When did you start to achieve the compositional perfection of your work?

"Ha, ha, it’s not perfect! I started to feel comfortable after around ten years, the machine configurations are really difficult, and you are never satisfied with your work. Until the day you die, you are perpetually training.

"Last year I started to use a coil machine. I went to Gifu Horihiro’s place and he switched to a coil machine, even though he is ten years older than me and I was really impressed by his work ethic and his perseverance. He can work quickly and the gradations are well done as well, and so taking a cue from that, I started as well."

Has your work changed as a result?

(jokingly) "Yes, the machine is so fast my hands can’t keep up and tattoo straight lines!"

When did you start working as a tattoo artist, and who were your initial clients?

"16 years ago, in Asakusa, although I was tattooing out of my house for a few years before that in Ibaraki prefecture. Because I opened a studio in a suburb I didn’t know anyone; a lot of my clients at the time were from other prefectures and saw my work in a magazine, or things like this. Asakusa is rife with yakuza, but they don’t really come to me. As local gang members they go to tattoo artists that have been around for a long time in the area that the syndicate already has relationships with. It’s not like I am separating, nor denying them though.

"As a result, I have mostly craftsmen, architects, construction workers, artisans and drivers coming to me. Historically, construction workers thought tattoos were cool, and dapper, and I think it is a continuation of this. I think for these types of artisanal people with Japanese blood flowing through them, if they see Japanese tattoos, they begin to want them."

What kind of motifs do these craftsmen want?

"Human characters like those from suikoden, samurai characters, dragons and carps. They like the story, as well as the aesthetics."

How about women?

"In my case, the most common case is that the husband is fully tattooed and then the wife gets work as well, but it’s pretty rare I tattoo women, especially as I don’t tattoo small pieces at all.

"Generally, it’s getting more mainstream and I am getting younger people who are beauticians, hairdressers, or whatnot. The perception of people in crime organisations getting tattoos, or people in the shadows is diminishing. It’s getting more fashionable. Conversely, the restrictions of people with tattoos in places like pools, hot springs, gyms is getting worse – some beaches are banned."

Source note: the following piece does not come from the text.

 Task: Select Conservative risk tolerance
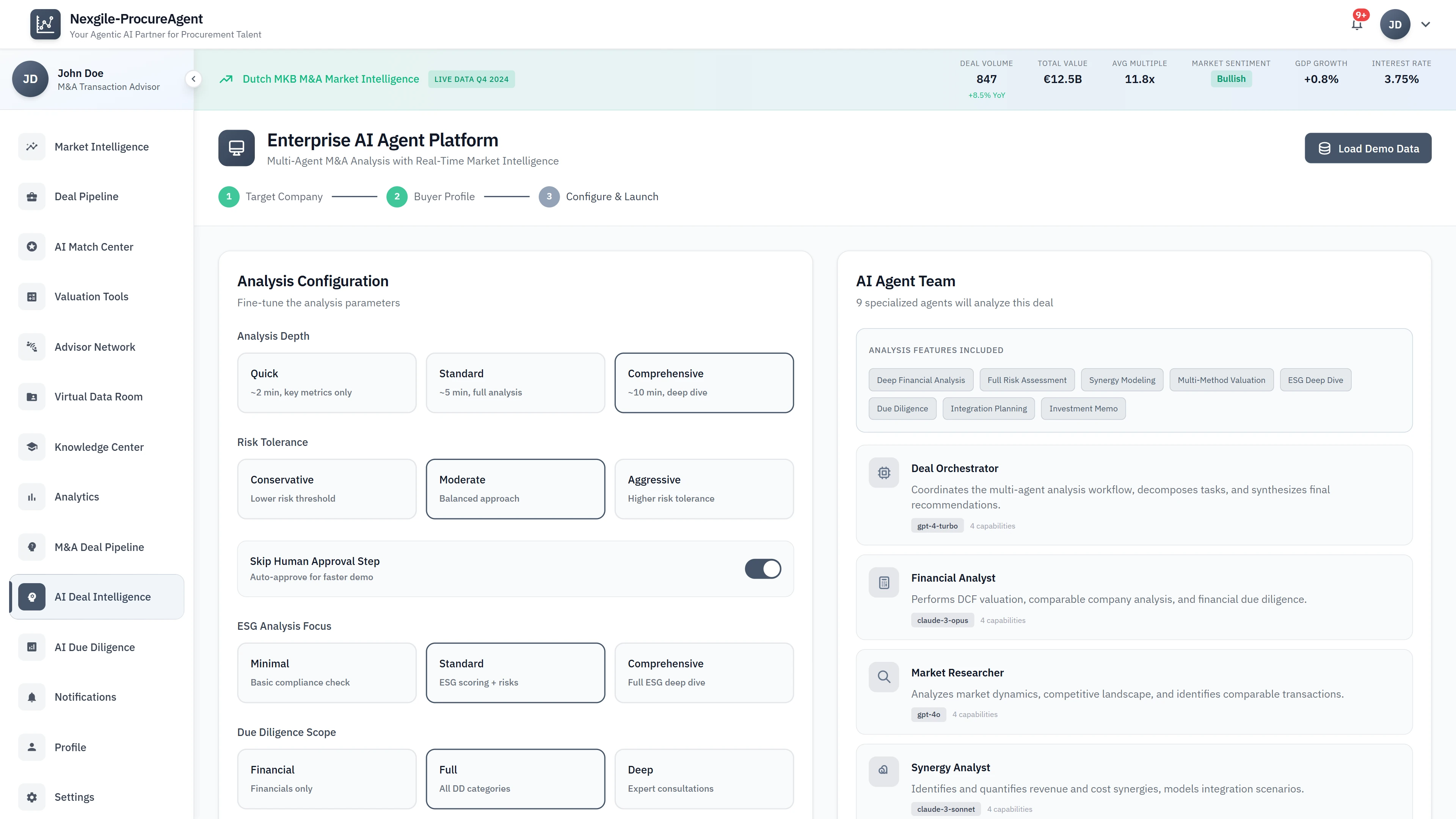click(327, 488)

Isn’t it ironic that tattoos are getting fashionable and acceptable but the restrictions on tattooed people are getting worse?

"Yes, basically a really small amount of tattooed people commit crimes and then there is a tendency for everyone who has tattoos to be considered to be a criminal. However the reality is, people who don’t have tattoos are also committing a lot of crimes!"

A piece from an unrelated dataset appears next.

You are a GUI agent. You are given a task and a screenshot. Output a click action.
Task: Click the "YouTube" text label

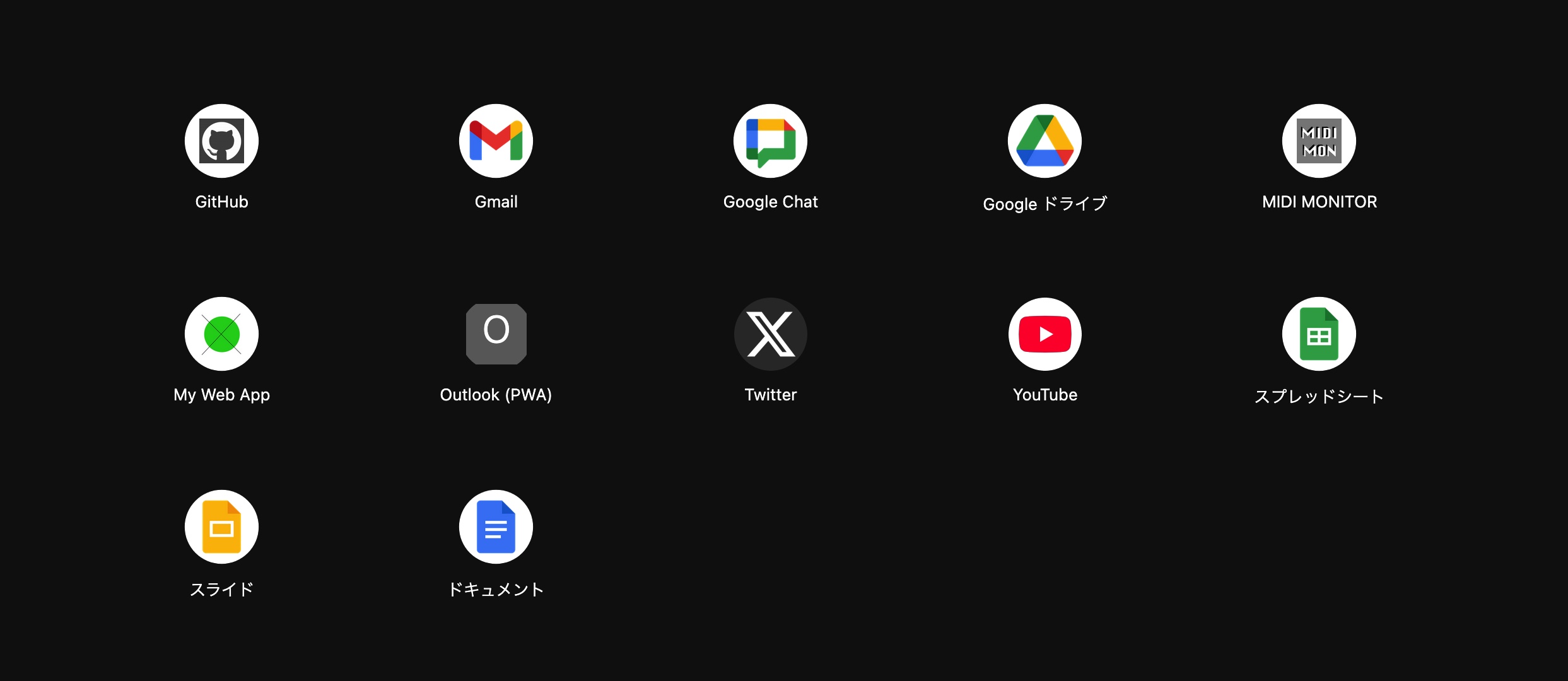(x=1044, y=395)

What are the fundamental differences between Japanese and Western tattoos?

"Wabori is something traditional, so there are lots of meanings that go with it. As the body is a whole canvas, there is a tale for each piece. Ukiyo-e woodblock illustrations are the basis, and the background, such as the clouds, and water is of paramount importance.

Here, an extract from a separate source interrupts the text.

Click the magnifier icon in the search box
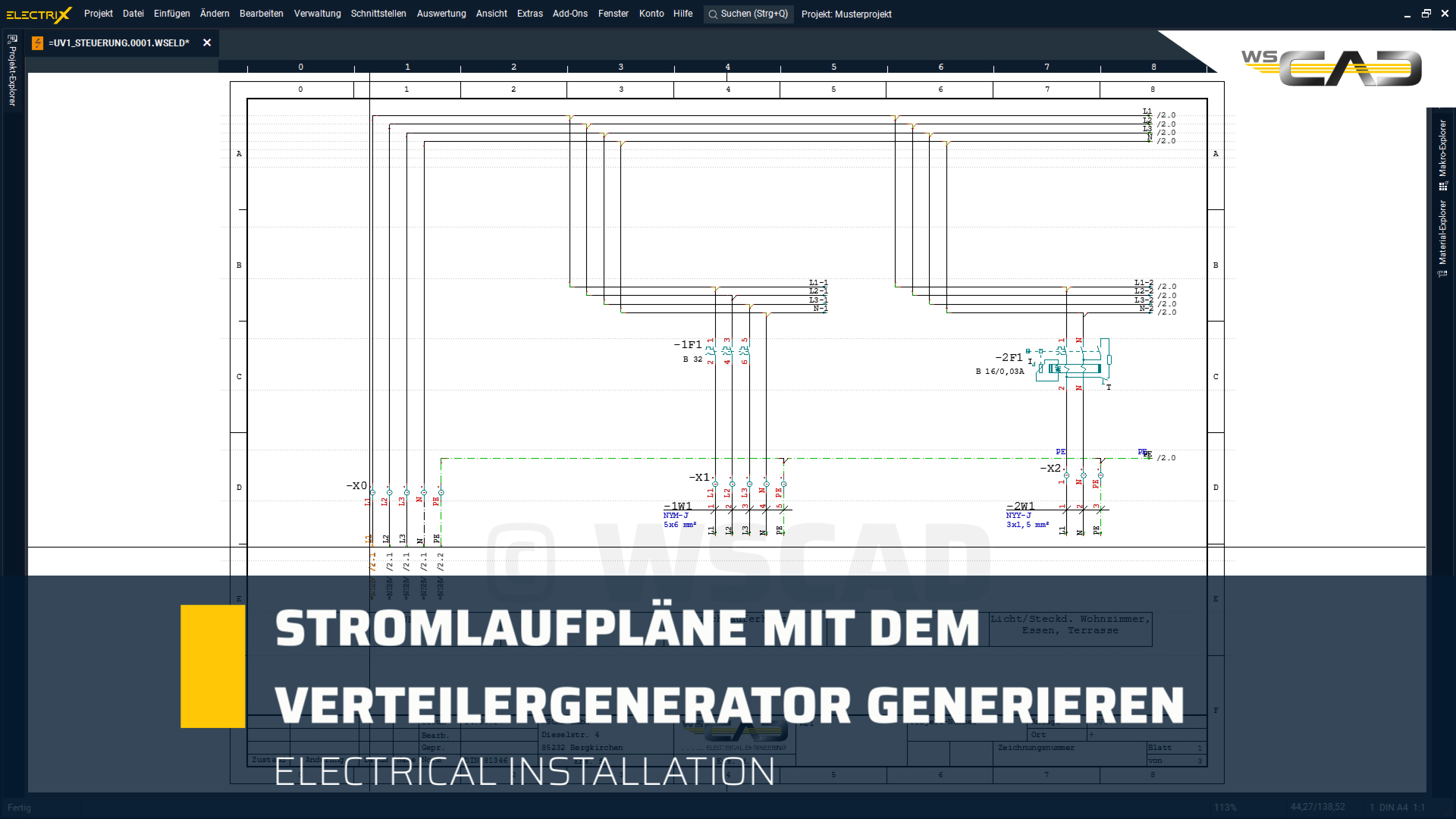Image resolution: width=1456 pixels, height=819 pixels. [x=712, y=14]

"I use the work of Kuniyoshi, Hokusai, Kunitoshi. The work I use the most for reference is Kuniyoshi – it is intense and there is a movement in the work."

Why do your clients get tattooed?

"I was touched by some people, someone who lost their kid to a car crash, or fatally sick, they put their after-death name, then an image of Kannon. They can change their lives like this. Tattoos can be somewhat lighthearted, you can get them as souvenirs, but many Japanese put them in often at a turning point, like if they lose a kid, and can’t move on, when things are tough. During times like this, they often insert ink to make them strong."

How does this make you feel?

"I feel a lot of responsibility as a result. But because I feel responsibility I make sure each line is given my fullest attention. When I am tattooing I can forget everything and become immersed. I can feel fulfillment, and the client’s joy."